Fifty years after buying up some scrubby paddocks in South Australia's south-east, Italian immigrant Stefano DiGiorgio and his sons have established a successful sheep, cattle and viticulture operation.
Story By Ian Glover
Stefano ‘Steve’ DiGiorgio gets back into the Triton after shutting yet another farm gate on Sterita Station. The 70-year-old gazes out over the dry, dusty paddocks, caught in the grip of what is arguably Australia’s worst drought. “Just look at it,” he says, shaking his head. “It’s enough to make you cry.”
It’s almost impossible to imagine Steve crying about anything. He’s old world, old school and a hard man. “We’ve been hand-feeding for a long time,” he says. “Still, at least we’ve still got our own hay.”
The land Steve is looking over is all his, built up to a current 8000 hectares from literally nothing. Born near Rome (where his father Francesco had a vineyard), he arrived in Australia not yet 20, an assisted migrant with £10 in his pocket, to find himself virtually incarcerated in the Williamstown migrant centre despite the fact he had a contract to cut cane in Queensland. Eventually he approached the Italian consul with the plea, “Can I go free? Whether I live or die is my business!”
Drifting to Lucindale in South Australia (where he'd been told there were plenty of jobs), Steve started work on a local property. “We were going to cut hay,” he says. “The manager told me to go to the shed and get a rope. I didn’t have any English, went to the shed and couldn’t find anything. I came back and said to him ‘No understand’. He jumped off the back of the Blitz buggy, held up a rope with both hands, shoved his face in mine and shouted, ‘This is a rope! Rope! Rope!’”
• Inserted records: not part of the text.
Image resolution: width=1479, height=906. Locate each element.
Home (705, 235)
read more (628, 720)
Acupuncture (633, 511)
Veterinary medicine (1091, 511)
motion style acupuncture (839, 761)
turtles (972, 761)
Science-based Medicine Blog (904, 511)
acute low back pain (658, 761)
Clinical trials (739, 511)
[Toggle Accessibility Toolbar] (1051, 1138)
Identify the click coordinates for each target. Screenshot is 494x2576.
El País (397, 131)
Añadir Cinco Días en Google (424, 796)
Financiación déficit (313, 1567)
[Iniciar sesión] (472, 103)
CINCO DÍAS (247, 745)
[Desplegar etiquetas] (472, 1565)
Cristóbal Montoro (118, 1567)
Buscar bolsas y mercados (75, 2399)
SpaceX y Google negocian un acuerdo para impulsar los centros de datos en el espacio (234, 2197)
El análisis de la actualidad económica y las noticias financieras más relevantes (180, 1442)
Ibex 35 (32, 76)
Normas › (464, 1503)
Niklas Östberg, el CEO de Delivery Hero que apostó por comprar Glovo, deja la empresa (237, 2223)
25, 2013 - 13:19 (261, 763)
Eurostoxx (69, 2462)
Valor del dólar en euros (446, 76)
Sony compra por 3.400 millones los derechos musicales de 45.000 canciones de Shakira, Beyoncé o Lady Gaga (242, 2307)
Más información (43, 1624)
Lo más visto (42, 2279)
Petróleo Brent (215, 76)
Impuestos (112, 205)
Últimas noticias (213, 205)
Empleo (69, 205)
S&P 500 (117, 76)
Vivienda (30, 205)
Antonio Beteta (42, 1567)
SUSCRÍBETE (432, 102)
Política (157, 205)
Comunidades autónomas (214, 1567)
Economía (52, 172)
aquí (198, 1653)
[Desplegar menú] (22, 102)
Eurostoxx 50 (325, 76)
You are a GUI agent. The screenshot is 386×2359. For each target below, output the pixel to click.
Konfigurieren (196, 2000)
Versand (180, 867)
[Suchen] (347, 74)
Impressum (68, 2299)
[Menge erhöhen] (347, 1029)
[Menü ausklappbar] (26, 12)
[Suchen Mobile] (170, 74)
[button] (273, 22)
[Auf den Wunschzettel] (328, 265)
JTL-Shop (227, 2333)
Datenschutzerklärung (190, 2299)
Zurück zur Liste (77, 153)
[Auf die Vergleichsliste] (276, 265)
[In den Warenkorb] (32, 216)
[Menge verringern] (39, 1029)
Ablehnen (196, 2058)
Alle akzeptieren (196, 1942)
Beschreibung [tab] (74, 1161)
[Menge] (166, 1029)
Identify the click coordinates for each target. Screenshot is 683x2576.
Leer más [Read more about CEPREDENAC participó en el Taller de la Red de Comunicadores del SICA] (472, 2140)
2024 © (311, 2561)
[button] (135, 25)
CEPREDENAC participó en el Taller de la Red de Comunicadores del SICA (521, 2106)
“I was determined never to go through something like that again. I got a book – English in Three Months – and soon the manager said to me, ‘Can I ask you a question? You’ve only been here three weeks – you couldn’t understand a thing and now you can.’ But I didn’t tell him how. Six weeks later he said, ‘I’m going away for a holiday for a month – can you look after the place?’ I got him to write down everything he wanted done. After we finished all the work he’d told us to do, I moved onto the next paddock. When he got back, he laughed. ‘That’s not our country’, he said.”